THE COLLECTION
Malik-Verlag, Berlin
Starr Figura, German Expressionism: The Graphic Impulse, New York, The Museum of Modern Art, 2011
Leftist publishing house founded in 1917 by intellectual Wieland Herzfelde; known for its connection to the Berlin Dada movement. Named after the novel Der Malik (The malik) by the Expressionist writer Else Lasker-Schüler. Published the four-page satirical broadsheet Jedermann sein eigner Fussball (Everyone his own soccer ball) (February 15, 1919) and its successor Die Pleite (Bankruptcy) (1919–20), both censored.
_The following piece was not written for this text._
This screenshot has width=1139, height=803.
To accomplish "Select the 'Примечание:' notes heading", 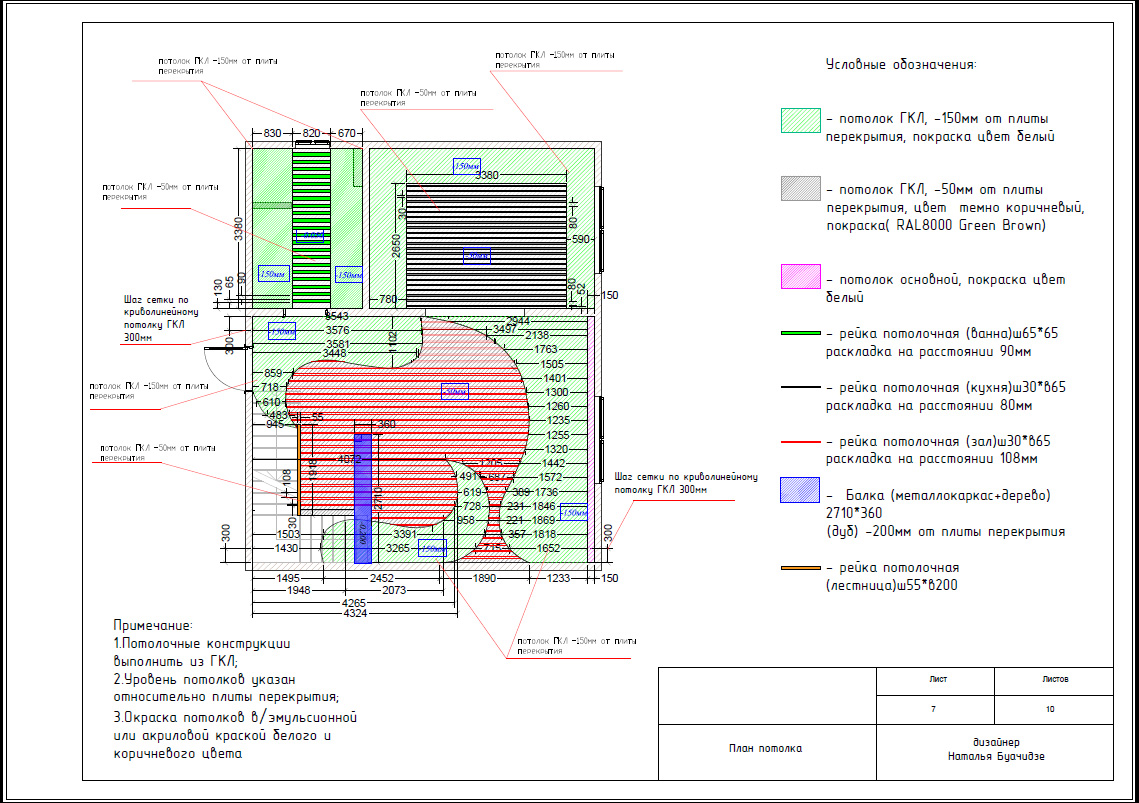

Also issued the radically leftist periodical Der Gegner (The adversary) (1919–22/24), with contributions by Herzfelde and George Grosz, as well as Herzfelde's brother, artist John Heartfield, among others. After relocating to larger space near the Potsdamer Platz, opened Galerie Grosz in December 1923, enabling Grosz and other artists whose illustrations were published by Malik-Verlag, such as Heartfield, Heinrich Maria Davringhausen, Rudolf Schlichter, and Otto Schmalhausen, to exhibit and sell their works. Served primarily as publisher of acerbic, socially critical portfolios and illustrated books by Grosz; issued some ten titles, including God with Us (1920), Ecce Homo (1922), and Background (1928), which resulted in three major censorship trials. Also published numerous books of history, fiction, and theory, typically marked by leftist political agenda. Herzfelde fled to Prague in March 1933; all Malik titles were subject to Nazi confiscation and were included in the infamous book burning of May 10, 1933. Continued publishing activity in exile, first in Prague and, since 1934, also in London. Emigrated to New York in 1939 and cofounded Aurora Press with other German-speaking writers in exile in 1944.
Selected Bibliography
Faure, Ulrich. Im Knotenpunkt des Weltverkehrs: Herzfelde, Heartfield, Grosz und der Malik-Verlag, 1916–1947. Berlin: Aufbau, 1992.
Herzfelde, Wieland, ed. Der Malik-Verlag. Exh. cat. Berlin: Deutsche Akademie der Künste, 1967.